It’s with exquisite timing that this book drops into our lives, like Zen monk and haiku poet Matsuo Basho’s frog into its ancient pond. Who among us hasn’t had our moments of anxiety these past months — about our health, our loved ones, our jobs, our future? “Zen Wisdom for an Anxious World” would be an apt title, but I suppose Zen humility precludes such presumption.

The author, Shinsuke Hosokawa, is the head priest of Ryuunji temple in Tokyo’s Setagaya Ward. Apart from writing books about Zen, he also coaches actors playing Zen monks in TV dramas, notably NHK’s 2017 historical saga, “Naotora: The Lady Warlord” (“Onna Joshu Naotora”).

Zen Wisdom for the Anxious, by Shinsuke Hosokawa
224 pages

Hosokawa’s book, which is a translation of the 2018 Japanese original, is subtitled “Simple Advice from a Zen Buddhist Monk.” Accordingly, you’ll find no mention of tricky concepts such as mushin (no-mind) or mumonkan (gateless gates). Nor any confusing koans. Indeed, Hosokawa advises against getting “caught up in words and phrases.” Instead, he summarizes the essence of Zen’s philosophy as “the knowledge needed to live life with a positive outlook.”

To help readers acquire this knowledge, Hosokawa sets out 52 sayings, which embody the 52 stages that lead to enlightenment and the 52 weeks in a year.
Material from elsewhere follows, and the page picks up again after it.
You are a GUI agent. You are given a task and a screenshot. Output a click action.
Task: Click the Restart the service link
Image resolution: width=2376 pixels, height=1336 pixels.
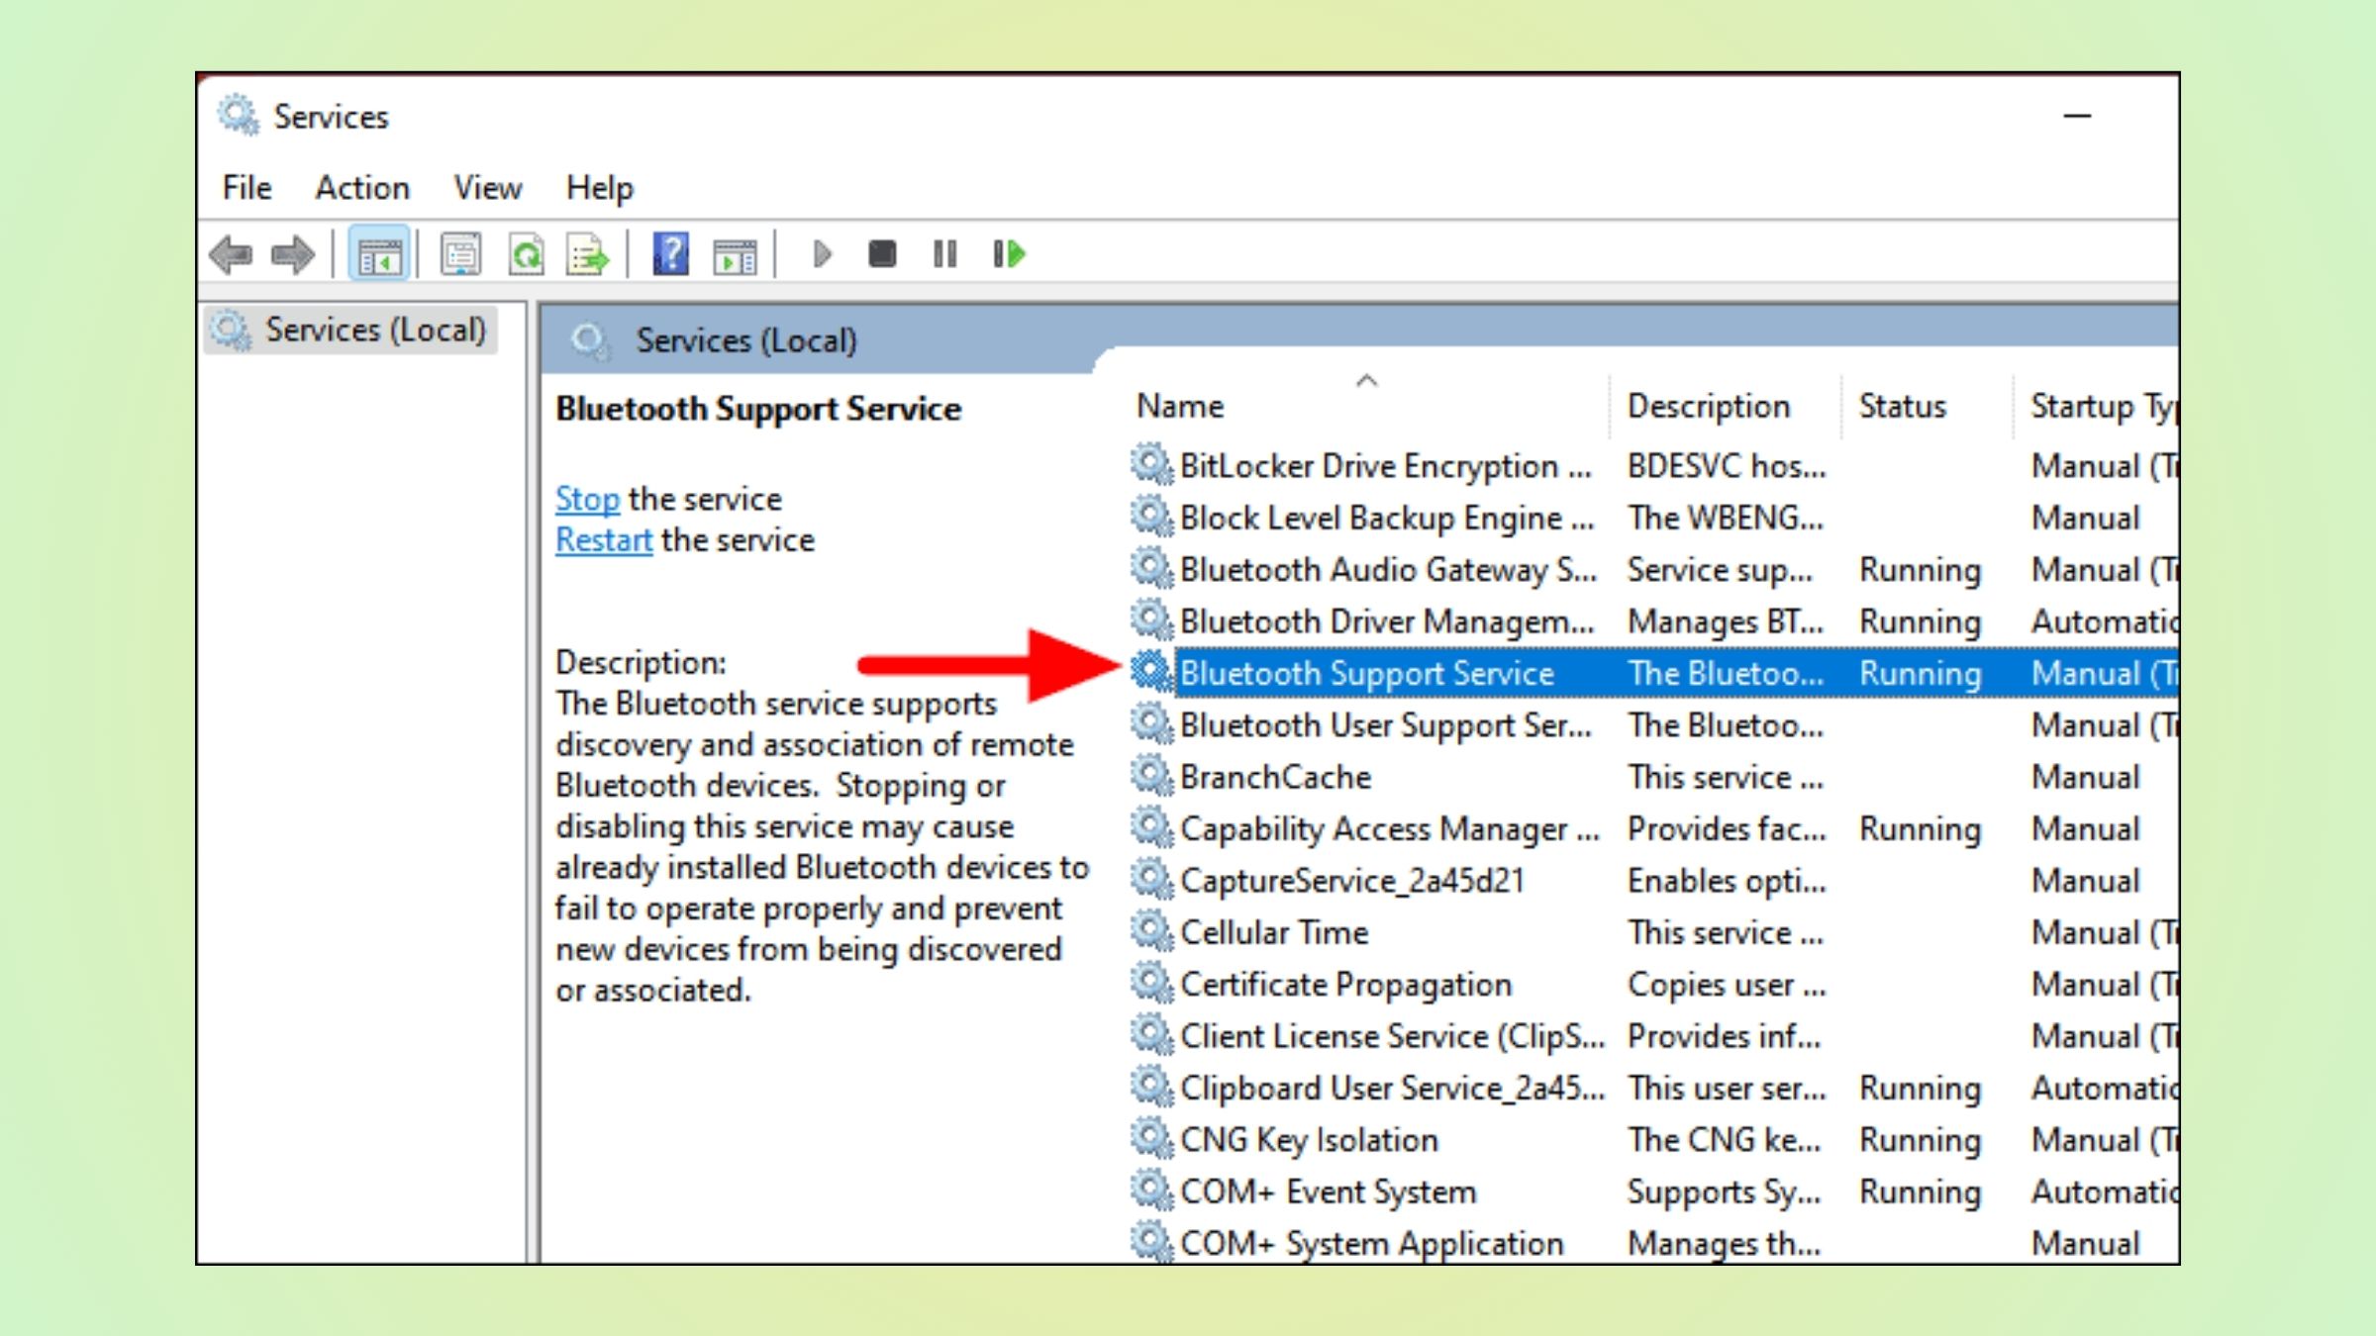click(603, 540)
The sayings take us on a journey through the four seasons (there’s a chapter dedicated to each one), finding reflections of the human condition in a snow-heavy pine branch, flourishing spring flowers or the autumn moon. The book’s sparse design is inspired by the Japanese concept of ma, meaning space, pause or silence. The pages are not crammed with words, but rather, spaced out like rocks in a gravel garden — uncluttered, the way Hosokawa says our minds should be.

Each aphorism gets a page to itself. Sometimes, it’s just six words — “Every day is a positive day” — delicately displayed like the fruits in monk Muqi Fachang’s 13th-century painting, “Six Persimmons.” Some of them are challenging, even abstruse: “If you put your hands in the water, you may catch the moon.” A personal favorite of mine is the splendid, “Live as though you are a pair of worn, discarded sandals.” But whereas a koan leaves you on your own to puzzle out the meaning, Hosokawa follows each saying with a clear explanation in simple English.

The sayings are also accompanied by illustrations by Ayako Taniyama. Her drawings express the Zen hallmarks of simplicity and playfulness, and are a joy in their own right.

The result is a book that makes you feel happier just by holding it. Flip to a page at random, and you will pull out a pearl of wisdom. Whether you need encouragement, direction or simply some friendly advice, it’s a book you can return to again and again.

In the epilogue, titled “Happiness is Right in Front of You,” Hosokawa writes, “Zen meditation is a way of throwing away all the accumulated trash in your heart.”

Follow the steps in this book and you’ll be on your way to replacing that detritus with a fresh way of looking at your “self” and your relation to the world.